It happened in four parts:
1.
Driving on the 134, a whirlpool of leaves in the fast lane. Languid, suspension of air and oaks. 100 Animals! sound book shrill in the backseat.
Mommy! Guess!
A tapir? Lying in the lukewarm pool of the Los Angeles Zoo. Its heat radiant.
Ladybug? A series of noises chosen at random, a constellation of voiceover sounds. A friend demonstrated once. The way she recorded Target commercials from her coat closet.
Toucan? How does the color of its beak translate sonically?
Mommy! Guess!
Should I have taken her to school today? The car buffeting back and forth.
2.
A Zoom meeting with Ashley, who is nine minutes late. The requisite exclamation marks of apology.
I have never once opened a conversation with the weather except on camera.
Santa Anas. I barely know what they mean. She definitely doesn’t.
3.
Viva calls. I’m making flanken short ribs.
Are you okay?
The turmeric seeps into my hands, and I don’t know what she’s talking about.
Oh, right. Another world, I assure her, only accessible by finger roads.
4.
Bath. Let’s FaceTime Grandma! The best way to pass those thirty minutes on the linoleum tile, sweats soaked within the first five and kneecaps screaming.
Spelling out letters to my parents, explaining in code that my friend’s daughter’s fingers got cut off.
Mom’s forehead in full focus. Dad in the upper corner, chewing an under-salted snap pea. Holding the iPhone sideways is a generational impossibility. There’s a meme in there somewh—WE HAVE TO CALL YOU BACK
The water gets cold. She complains, thumbs pruning.
Everything ok?
We used to read a book about a bunny with a string. I don’t remember, but Mom refers to it all the time. The string attaches the mama bunny to the baby bunny. And when there’s trouble, the string lights on fire.
—
The plume lit up your phone. Across the grouted stones that surrounded your wedding dinner. The tablecloths were too short but it didn’t matter. Plates were licked clean, and the lights flickered, and your mom smiled like you’d never seen her smile before. Was she happier than you were? Was that the moment the word vibrant really made sense to you?
This was vibrant. Pixie tangerine.
She whined for you to get her out of the bath and the water pooled at your feet while you called. It went to voicemail. You texted:
Leave.
The windows like the sail of a boat. The first time you noticed they were made of plastic. They bowed, in and out, flexing.
Then they came. And the dogs came, and the duffel bags came, and the computer tower came, and the two photo albums came, and the two cars came. One trunk inexplicably empty.
And you drove past downed power lines, and stop lights that taught you how to drive all went out.
—
In those moments, or in the moments after, the red tulle of your wedding dress caught fire.

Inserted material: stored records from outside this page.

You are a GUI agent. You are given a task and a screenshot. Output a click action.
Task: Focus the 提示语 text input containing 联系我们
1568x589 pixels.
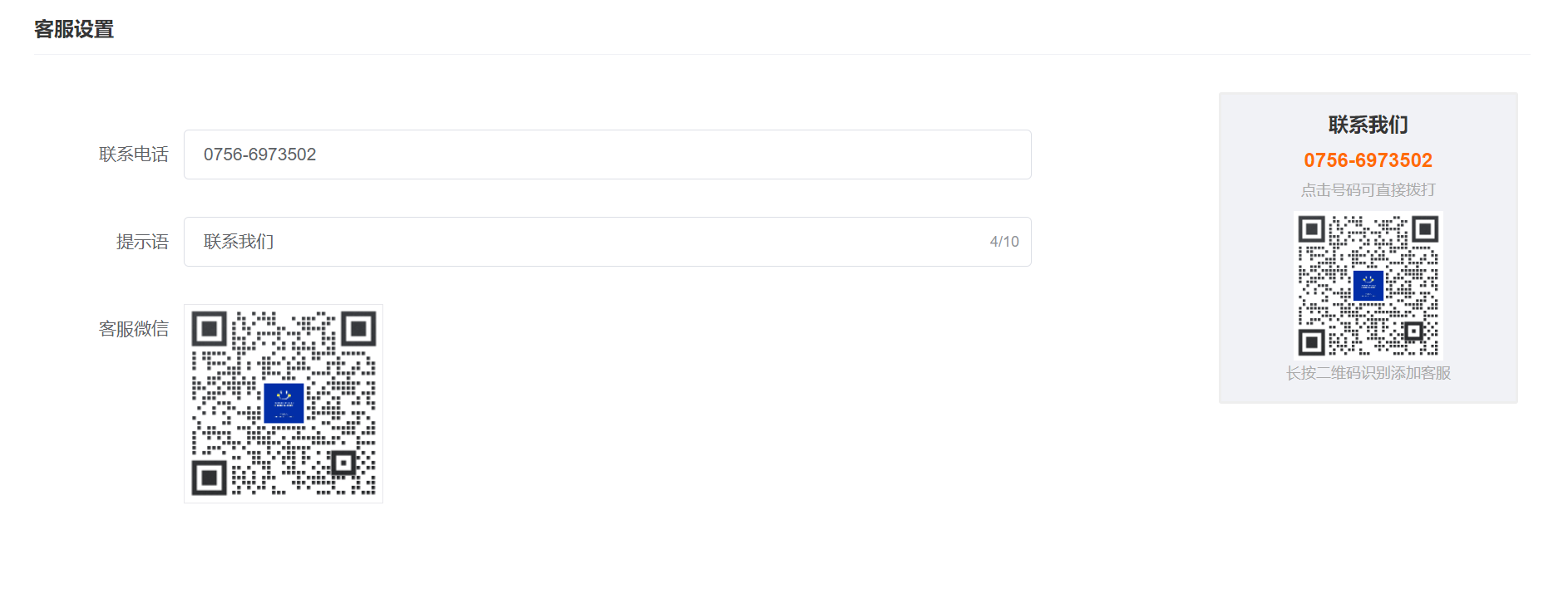point(582,242)
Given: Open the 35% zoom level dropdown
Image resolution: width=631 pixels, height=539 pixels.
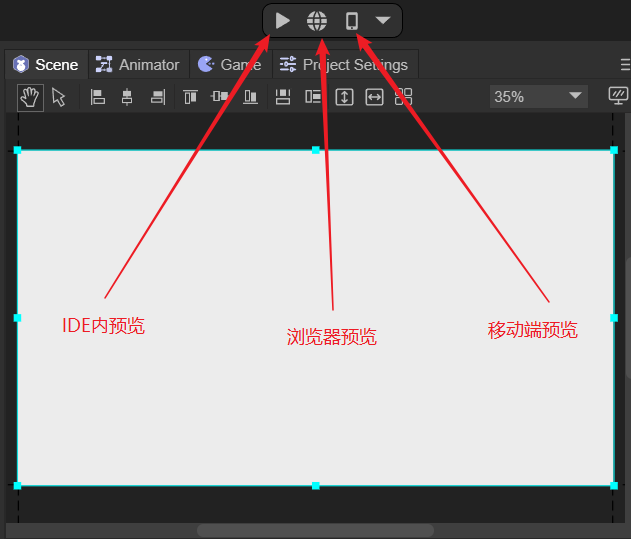Looking at the screenshot, I should pos(538,97).
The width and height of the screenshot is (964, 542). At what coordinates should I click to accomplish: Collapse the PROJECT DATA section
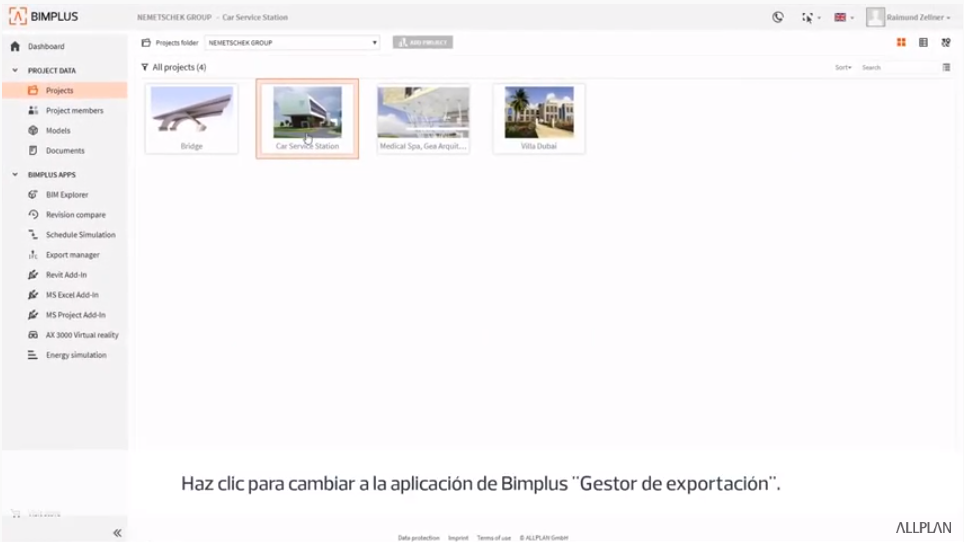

The step between the living room and your bedroom, where your golden retriever used to lay immobilized in the summer, splintered.

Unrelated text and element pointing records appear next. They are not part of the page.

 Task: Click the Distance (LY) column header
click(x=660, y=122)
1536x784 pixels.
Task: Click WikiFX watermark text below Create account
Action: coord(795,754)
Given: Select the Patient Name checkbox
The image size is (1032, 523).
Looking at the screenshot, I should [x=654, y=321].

And the three steps to your parents’ bedroom. You taught her to hold onto the bookshelf lined with photo albums to find her way down. The glassine sheets encasing a single lock of your straw-blond hair. The plastic photo corners liquified, leaking down the last remnants of your brother’s face. She’s still confused when you tell her she has an uncle. There’s no way to prove it, anymore.
It’s easier to think of it as a combustion. A burst of light and embers. Carried from house to house on winds that bent a blazing palm tree horizontally across the McDonald’s sign.
But in truth, it was slow. The porcelain chickens hanging above the kitchen sink had a different melting point than the copper pots hanging above the stove. The armature of the chairs passed down from your grandparents lasted longer than their portraits hanging in the hallway. The crushed velvet Christmas dress that you wore that she would never have worn and now will never wear melted into the box it was saved in for thirty years.
And the house itself? The dimpled drywall above the bed, where rats danced over your head, and rainwater collected in a fat bubble during that particularly wet winter. You’d lay your arms on top of the duvet, tuck your body in extra tight. Snuggle down, Dad said.
—
It would happen in four parts, I imagine:
1.
My car drives itself. The Lake Avenue exit, notorious. My brother took me out on Christmas Day when I got my learner’s permit. I mixed up the brake and the gas.
2.
Past a line, like the equator. The CVS is below it. The Italian sandwich shop too. I asked my friend to return books to the library. He drove up, and the entrance was there, but the rest of the building wasn’t. Like it had been blown off.
3.
Gears shifting up the incline. The hardware store is gone. The ACE where I learned about centrifugal force while mixing paint. Where Dad and I would go, inventing things that needed to be fixed.
4.
And then, that particular wind of road. The way my tires would drift, like a mother tongue. The driveway that ate my knees when I was little. We always had to warn people. Don’t back down. You’ll get stuck. But not me. At the top, the horizon line of the Rubio Cañon.
And then?
Mommy! Guess!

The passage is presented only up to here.